Another aspect to consider when evaluating employment status after cancer is the time perspective. Our results showed that all cancer types had lower chances of working after the first year compared with cancer-free controls. However, for most cancer types, odds of working were similar as for controls after five years. Most previous studies found comparable time perspectives, despite some variations. One study found the highest rate of sick leave during the first year [33]. Another study found that 90% of all cancer patients who returned to work did so within the first two years [50], and further two studies found the highest risk of unemployment between two and four years after diagnosis [15, 51]. The differences in peaking risk might be the result of varying outcome definitions. Irrespective, the overall evidence suggest that the risk of experiencing adverse work outcomes is highest during the first years post-diagnosis, after which the risk decreases and stabilizes at a level either equal to or higher than that of cancer-free controls. The negative impact of cancer treatment on the ability to work [44] could possibly explain this. Although treatment duration varies with type and extent of the cancer, some cancer patients are likely to still receive treatment or be in the recovery phase one year after diagnosis [52]. In order to achieve the greatest effect of vocational rehabilitation, interventions should therefore be initiated early in the disease trajectory to support patients in resuming work once they have finished treatment.

Strengths and limitations

A strength of the present study is the high validity of data and complete follow-up using several well-documented Danish registers and the ability to cross-link them with the unique personal identification number given to all Danish citizens. Another strength of the study is the large study population of all Danish cancer patients, and the inclusion of a matched control group, which, together with the minimal amount of missing information, decreased the risk of selection and information bias. However, given the large sample size, minor differences in odds of working between cancer patients and controls were likely to result in statistically significant estimates, which must be considered in the interpretation of the clinical importance of the results.

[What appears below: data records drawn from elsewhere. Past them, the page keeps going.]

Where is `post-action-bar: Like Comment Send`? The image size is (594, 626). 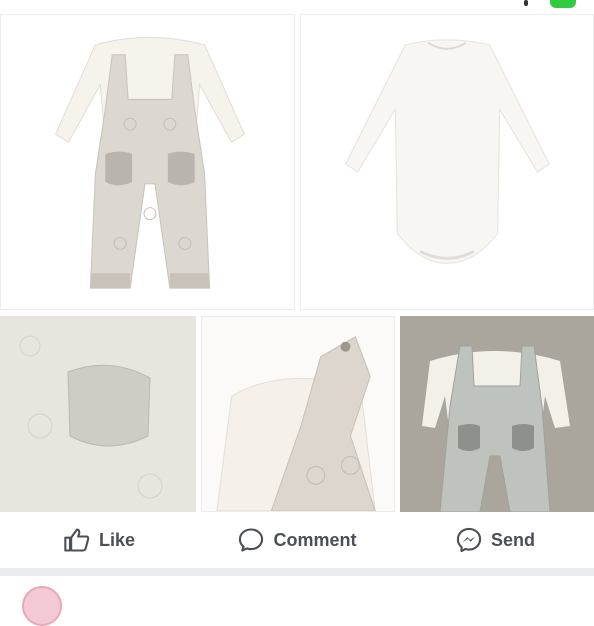 post-action-bar: Like Comment Send is located at coordinates (297, 540). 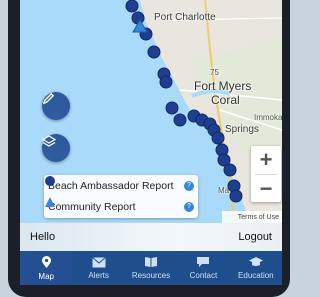 I want to click on pencil-icon, so click(x=48, y=98).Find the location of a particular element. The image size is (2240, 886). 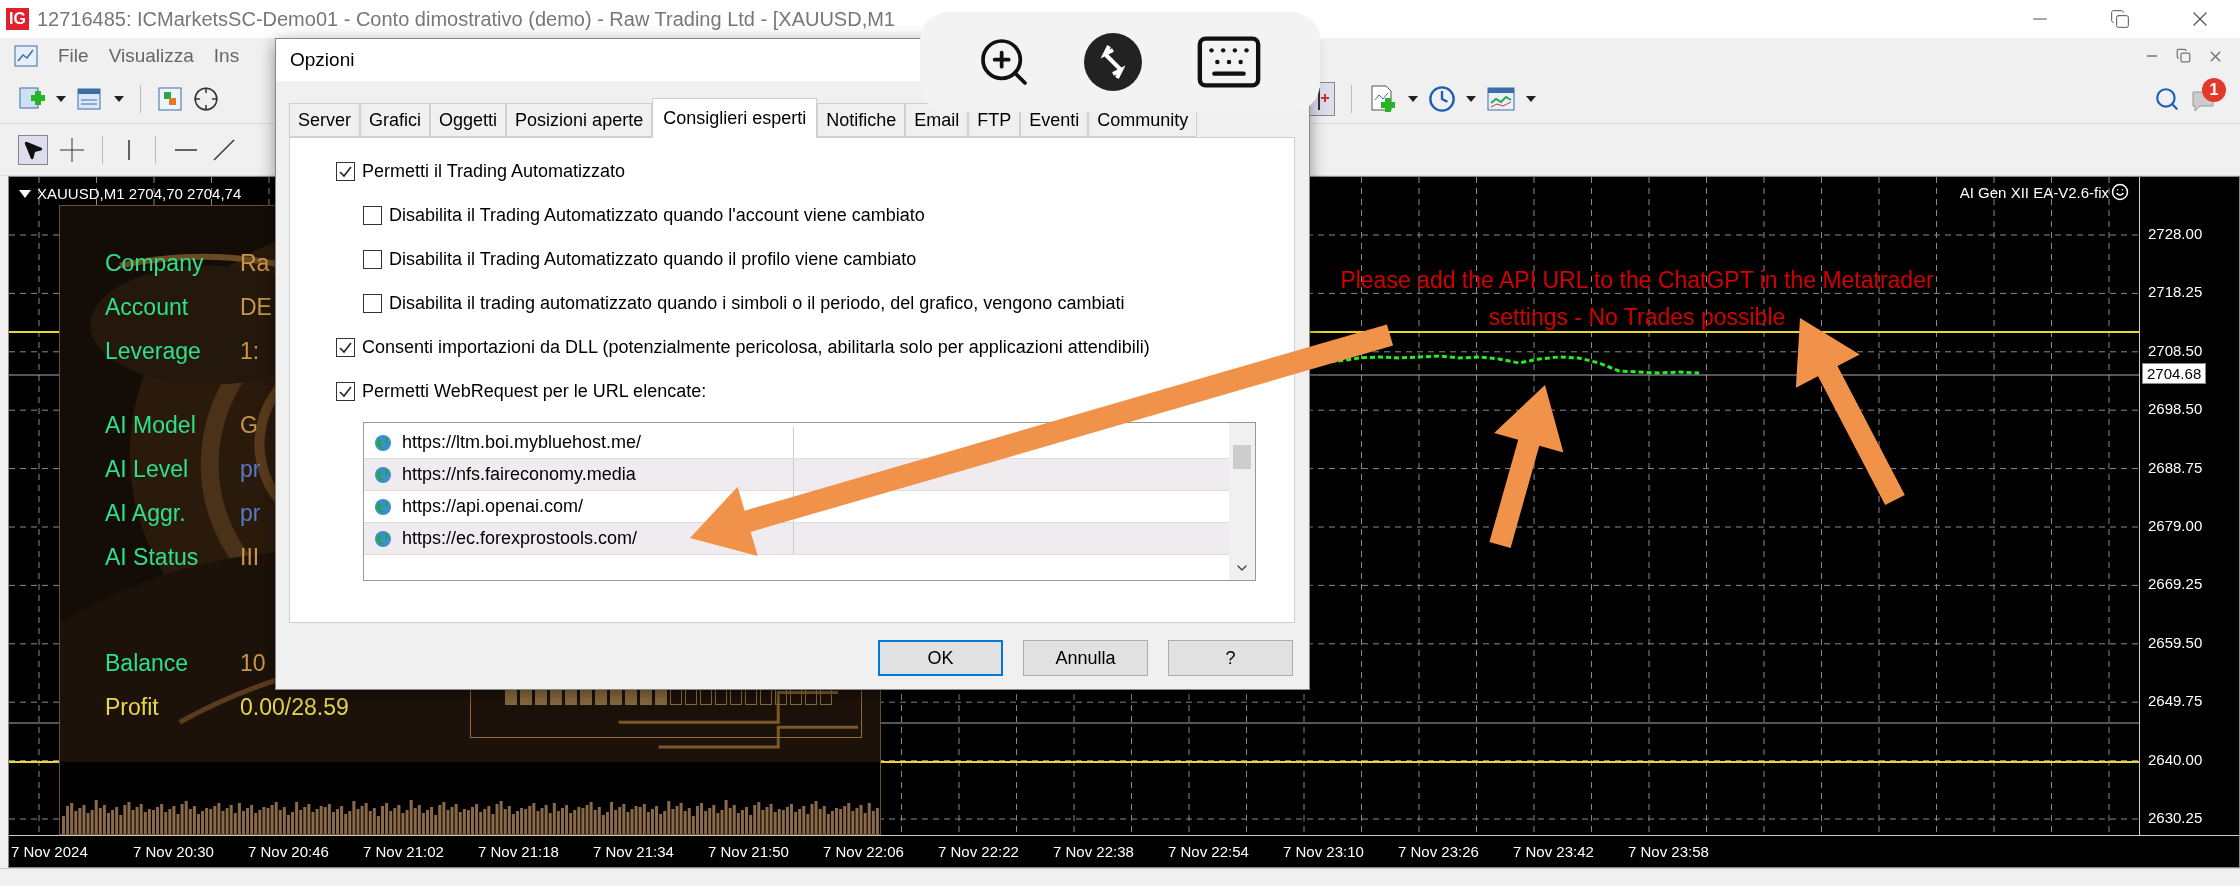

info-value: 1: is located at coordinates (250, 351).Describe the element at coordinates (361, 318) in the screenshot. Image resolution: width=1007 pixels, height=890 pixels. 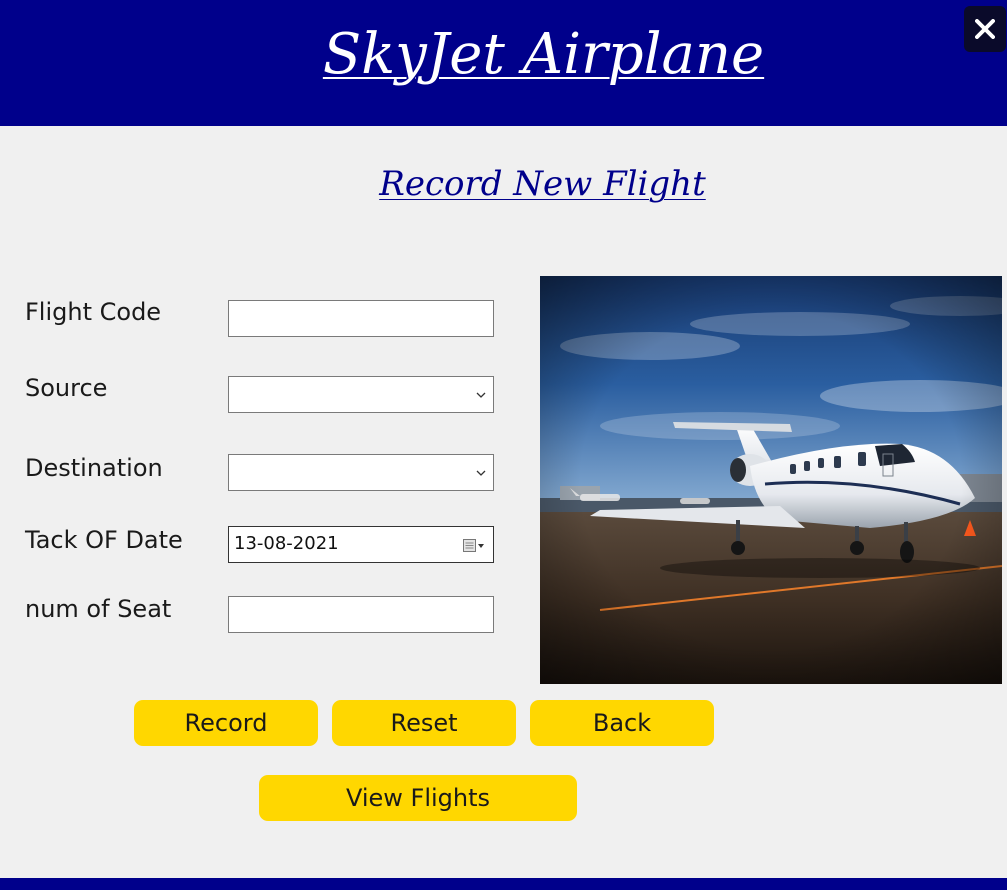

We adjusted for several important factors in the matching process and during analyses. However, we were unable to adjust for disease-specific factors like stage of the cancer disease or type of treatment [42]. Furthermore, we lacked information on a number of psychosocial and work-related factors like cohabitation, mental illness, and type of work [16, 19, 41]. Collectively, the inability to adjust for these important factors could therefore have confounded the results.

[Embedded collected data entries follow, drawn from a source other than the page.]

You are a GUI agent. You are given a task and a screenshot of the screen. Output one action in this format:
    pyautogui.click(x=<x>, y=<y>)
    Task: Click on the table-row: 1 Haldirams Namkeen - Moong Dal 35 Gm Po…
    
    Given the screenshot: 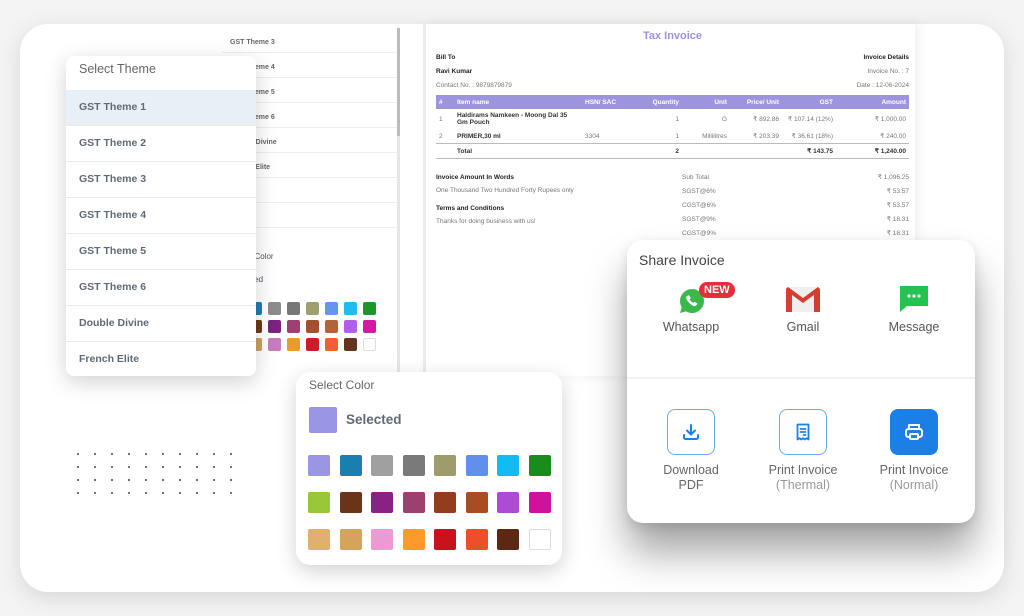 What is the action you would take?
    pyautogui.click(x=672, y=119)
    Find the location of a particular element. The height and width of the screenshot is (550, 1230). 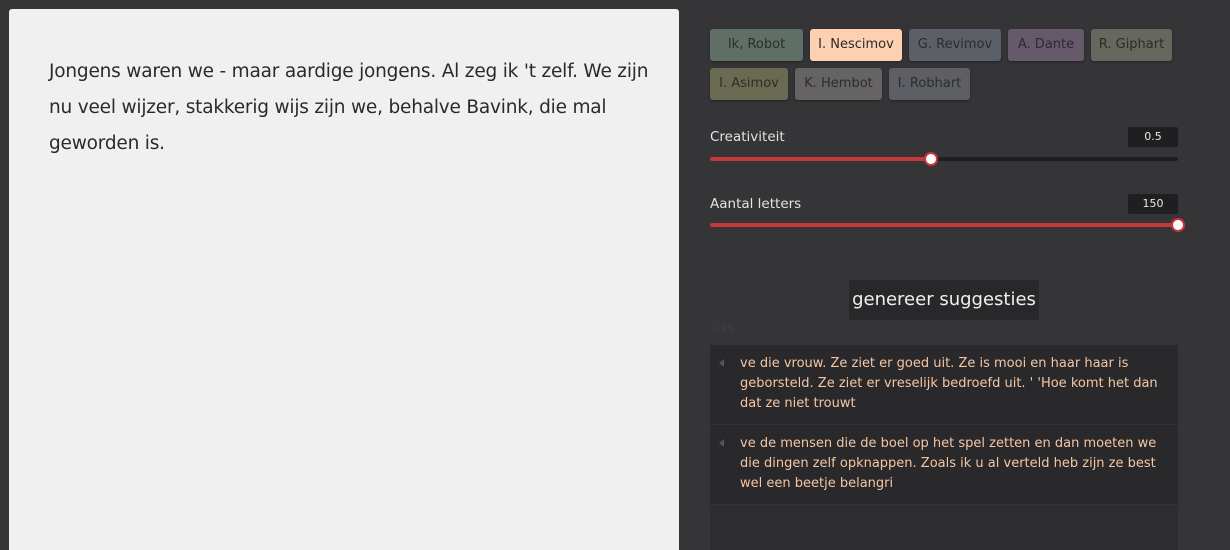

letters-label: Aantal letters is located at coordinates (756, 204).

We only included persons who were still alive and available for employment at each year of follow-up. Thus, all persons who had died or received disability pension or age-related pension in between each follow-up were excluded from the subsequent analyses. This has possibly led to an underestimation of the overall impact of cancer on employment status due to healthy worker bias. However, we wished to investigate employment status among cancer patients who could potentially benefit from vocational rehabilitation initiatives in order to investigate the need for such.

Conclusion

This register-based historical cohort study shows that all cancer patients had lower chances of working compared to cancer-free controls one year after diagnosis. Despite that all cancer patients experienced increasing chances of working up to five years after diagnosis, and many to a level comparable to the general population, some cancer types still had lower chances of working after five years. Of these, the lowest chances were seen in lung, colorectal, upper gastrointestinal, and blood cancer patients. Thus, increasing awareness must be paid to patients with these diagnoses to reintegrate them into employment. Furthermore, our results highlight the need for more research to explore the influence of socioeconomic factors on employment status after cancer. This research would allow a more specific identification of cancer patients who could benefit from vocational rehabilitation.